The integration of indoor flying robots as part of a smart factory grid poses numerous challenges, mainly of a technical but also social nature. Safety is crucial, as the autonomous systems interact closely with humans and hazards such as collisions must be prevented at all costs. Employee acceptance is also important in order to seamlessly integrate the new technologies into everyday working life. The systems must also be robust enough to react flexibly to changing production conditions and unpredictable human behavior. The flying robots must therefore be resilient and able to assess their environment in real time to ensure safe operation. However, aspects such as efficiency (limited battery life), collaboration between drones and transportation mechanisms also play a role.

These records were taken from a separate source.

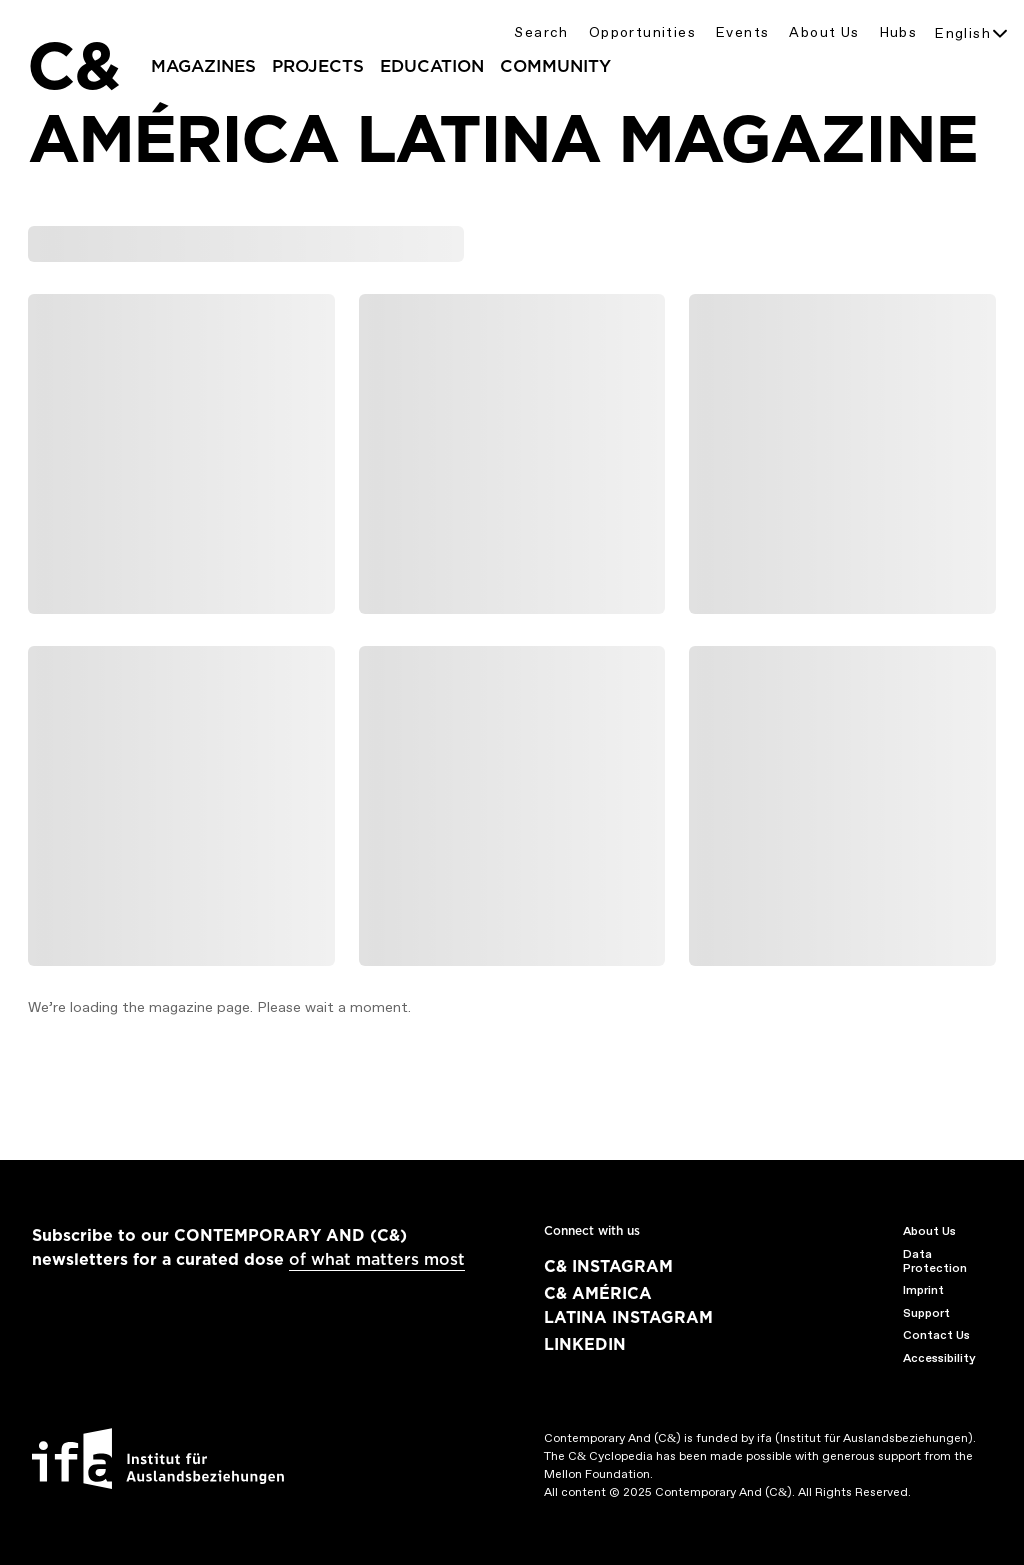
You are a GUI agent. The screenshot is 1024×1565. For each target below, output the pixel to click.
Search (541, 32)
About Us (824, 32)
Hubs (899, 32)
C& (73, 66)
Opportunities (642, 32)
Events (742, 32)
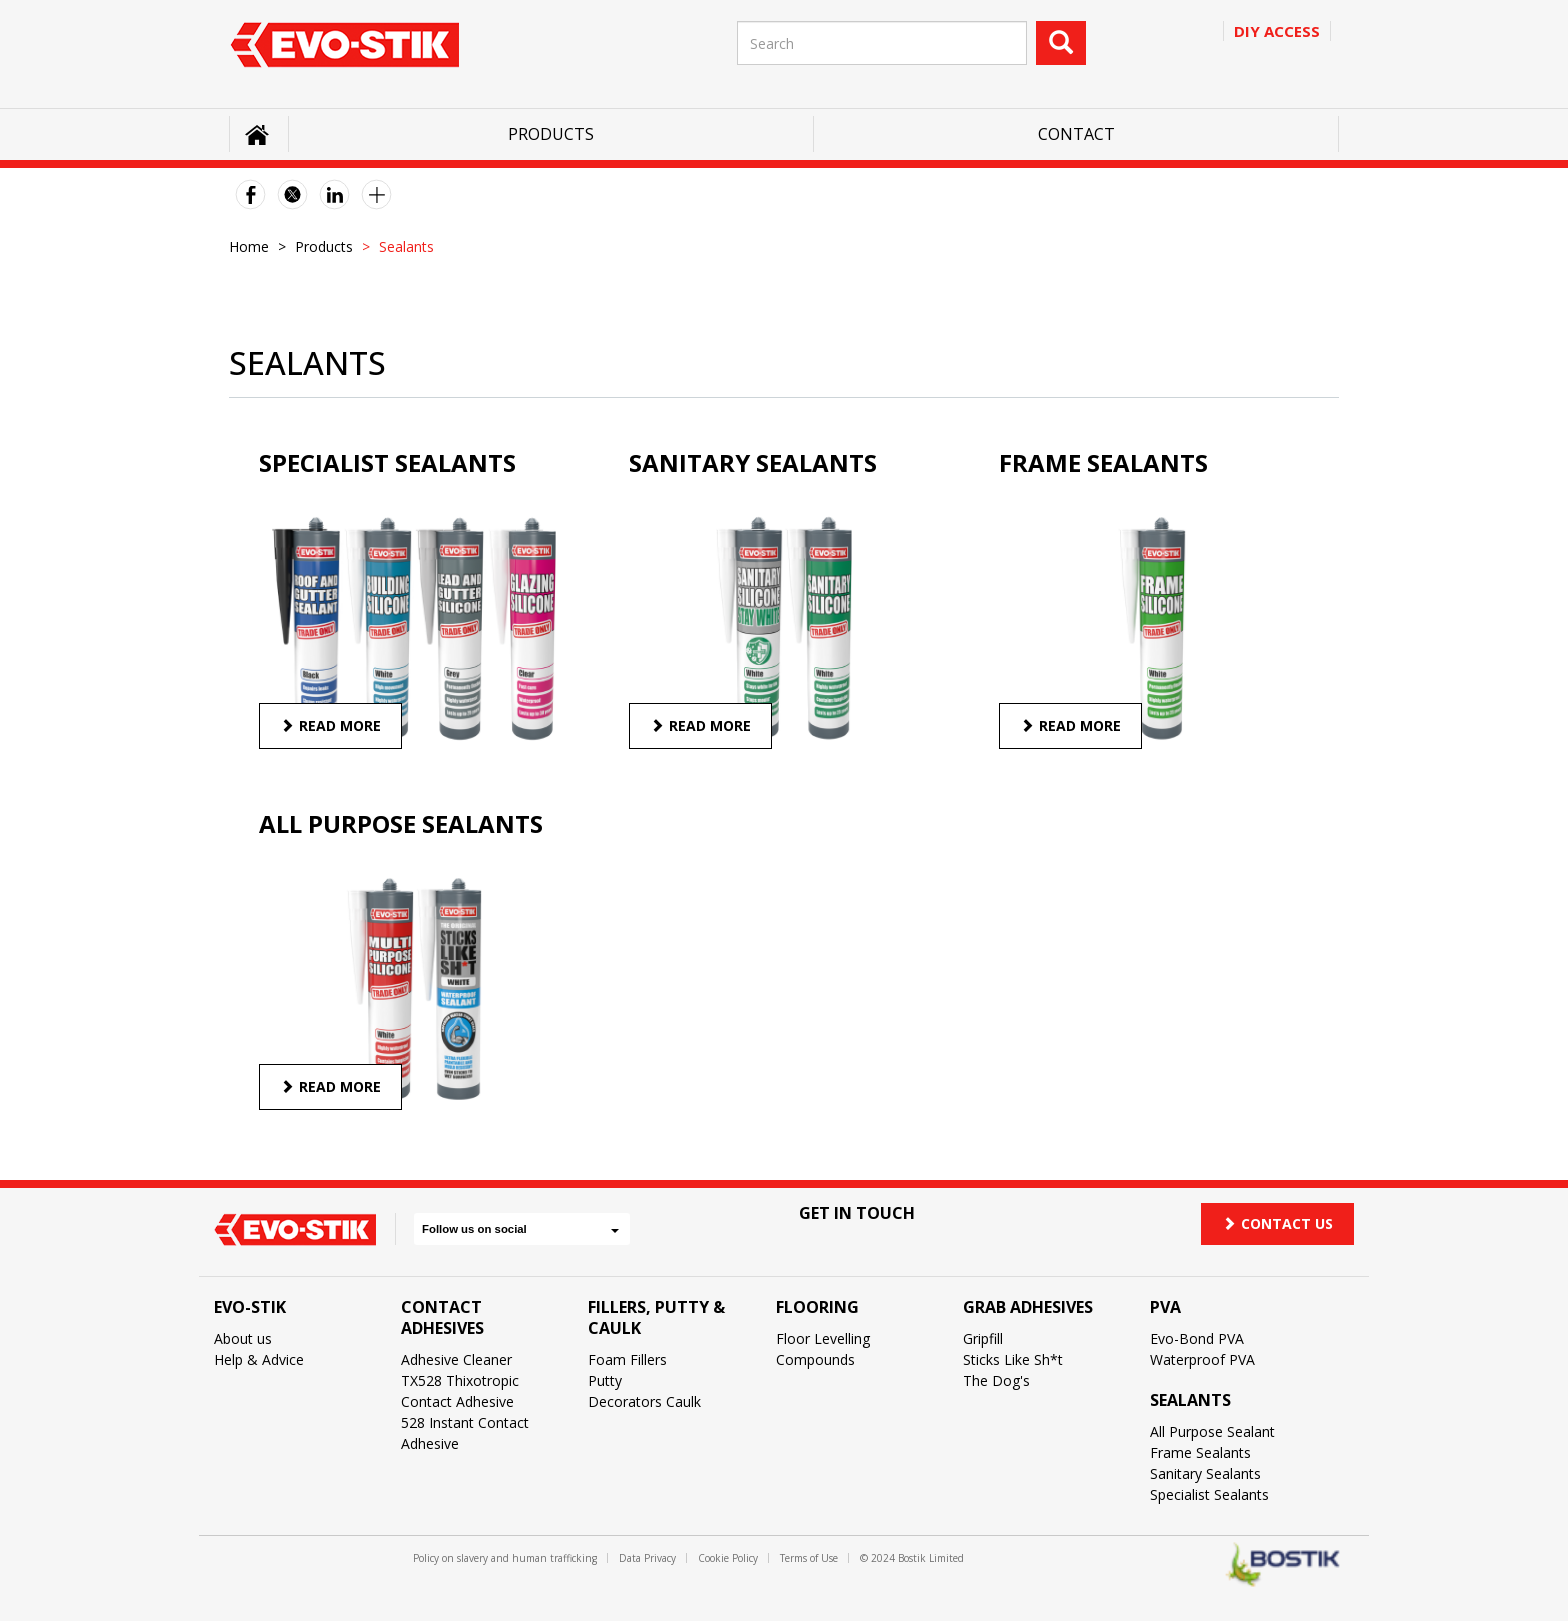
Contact (1076, 134)
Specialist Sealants (1209, 1494)
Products (551, 134)
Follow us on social (520, 1229)
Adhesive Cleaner (456, 1359)
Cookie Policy (728, 1558)
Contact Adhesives (442, 1317)
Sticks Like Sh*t (1013, 1359)
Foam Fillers (627, 1359)
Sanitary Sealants (1205, 1473)
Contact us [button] (1277, 1223)
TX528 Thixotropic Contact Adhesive (460, 1391)
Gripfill (983, 1338)
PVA (1165, 1307)
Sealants (1190, 1400)
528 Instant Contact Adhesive (465, 1433)
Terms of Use (809, 1558)
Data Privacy (647, 1558)
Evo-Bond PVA (1197, 1338)
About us (243, 1338)
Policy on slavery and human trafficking (505, 1558)
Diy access (1277, 31)
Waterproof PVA (1202, 1359)
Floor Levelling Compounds (823, 1349)
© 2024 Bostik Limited (912, 1558)
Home (249, 246)
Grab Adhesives (1028, 1307)
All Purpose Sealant (1212, 1431)
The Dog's (996, 1380)
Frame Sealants (1200, 1452)
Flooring (817, 1307)
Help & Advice (259, 1359)
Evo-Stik (250, 1307)
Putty (605, 1380)
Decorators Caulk (644, 1401)
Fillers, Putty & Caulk (656, 1317)
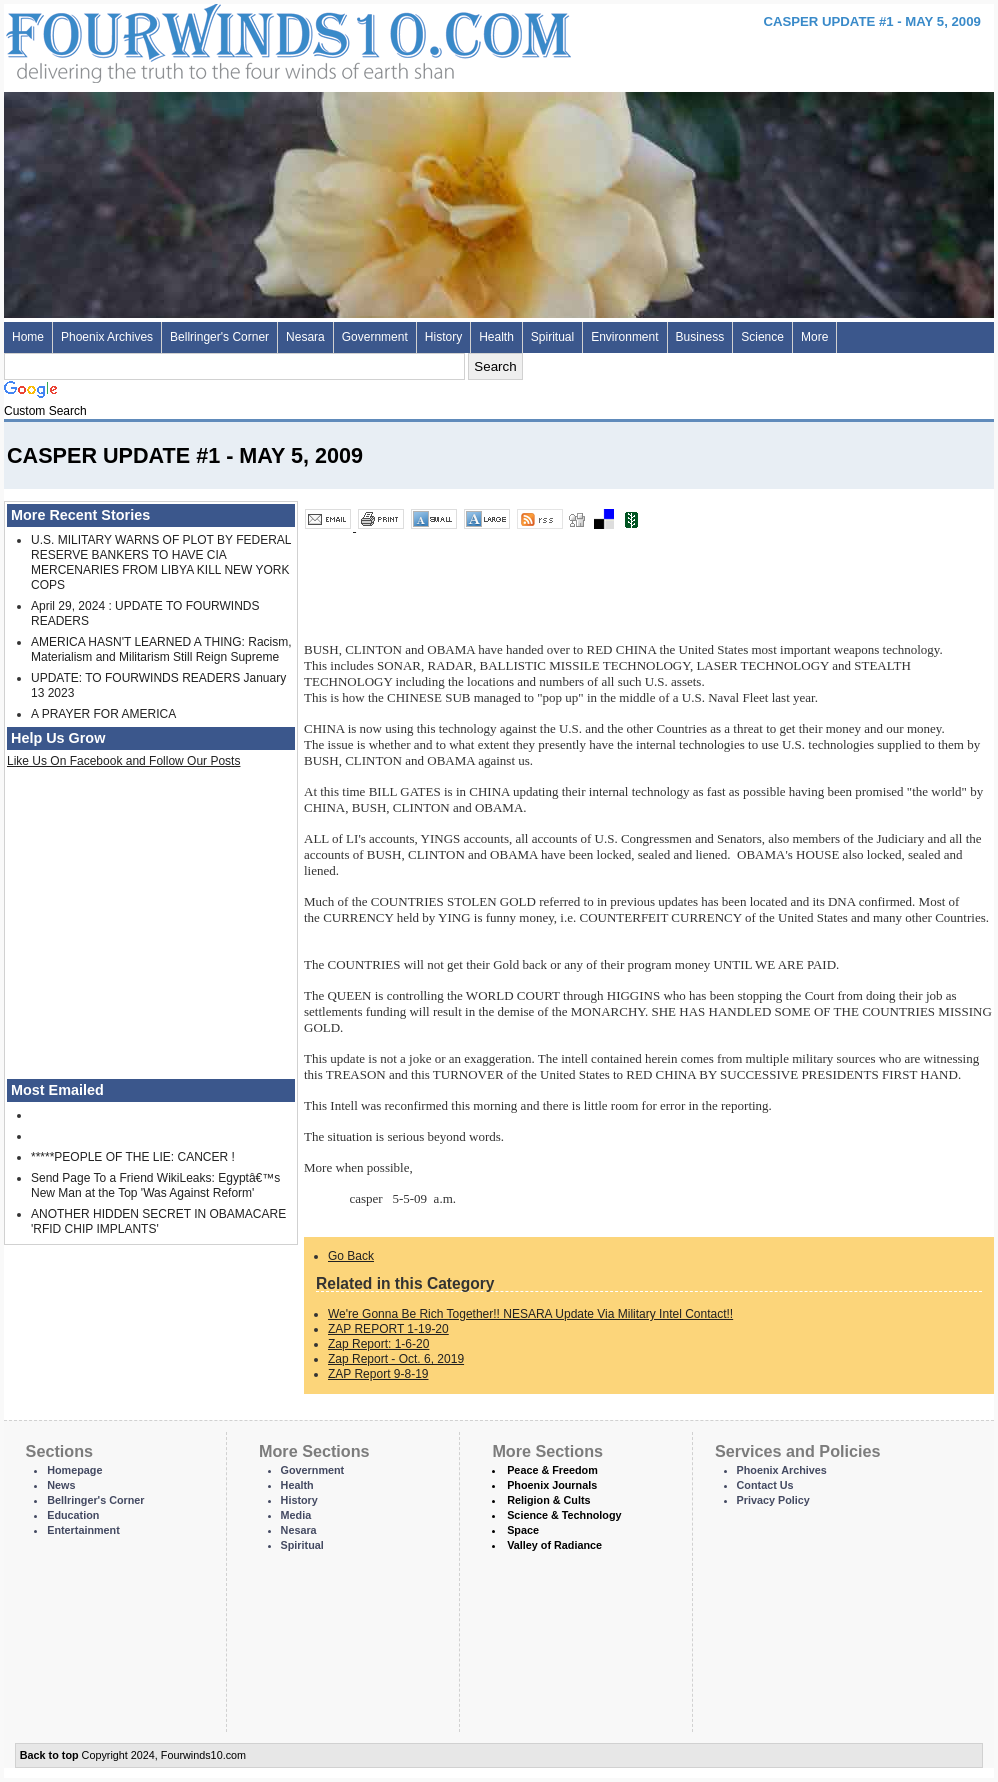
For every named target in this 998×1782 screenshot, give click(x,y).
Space (523, 1530)
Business (700, 337)
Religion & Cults (548, 1500)
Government (375, 337)
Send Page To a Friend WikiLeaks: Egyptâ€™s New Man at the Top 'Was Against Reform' (155, 1185)
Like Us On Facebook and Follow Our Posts (123, 761)
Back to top (49, 1755)
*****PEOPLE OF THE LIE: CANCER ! (133, 1157)
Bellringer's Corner (219, 337)
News (61, 1485)
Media (296, 1515)
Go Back (351, 1256)
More (814, 337)
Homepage (74, 1470)
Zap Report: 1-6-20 (378, 1344)
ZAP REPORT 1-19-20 (388, 1329)
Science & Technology (564, 1515)
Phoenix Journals (552, 1485)
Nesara (305, 337)
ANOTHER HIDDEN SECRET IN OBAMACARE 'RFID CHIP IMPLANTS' (158, 1221)
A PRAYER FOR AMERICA (103, 714)
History (443, 337)
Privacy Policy (773, 1500)
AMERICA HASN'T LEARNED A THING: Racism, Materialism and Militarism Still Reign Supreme (161, 649)
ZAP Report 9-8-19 (378, 1374)
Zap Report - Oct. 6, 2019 (396, 1359)
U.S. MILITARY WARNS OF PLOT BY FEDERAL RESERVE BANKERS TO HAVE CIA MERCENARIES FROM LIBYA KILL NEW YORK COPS (161, 562)
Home (28, 337)
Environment (624, 337)
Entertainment (83, 1530)
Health (496, 337)
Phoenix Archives (107, 337)
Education (73, 1515)
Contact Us (765, 1485)
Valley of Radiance (554, 1545)
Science (762, 337)
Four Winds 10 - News (204, 39)
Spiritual (552, 337)
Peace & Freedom (552, 1470)
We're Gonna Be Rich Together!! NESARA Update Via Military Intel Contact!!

Innovative research approaches are being pursued to overcome these challenges. Path planning plays a central role in safety, but also in the general use of indoor flying robots to make material flows more flexible. This is based on Marcel Huptych's curve-shortening flow method (https://doi.org/10.1177/1729881420968687), which was also developed at VAL. For the interaction between humans and flying robots, approaches based on the use of augmented reality (AR) are being developed. This technology enables employees to visually display which actions the flying robots will perform next and makes it possible to mark “no-fly” and “no-go zones” in order to ensure safety and acceptance. As a further approach, concepts are being investigated that enable the simultaneous exchange of battery and transport charge or tool.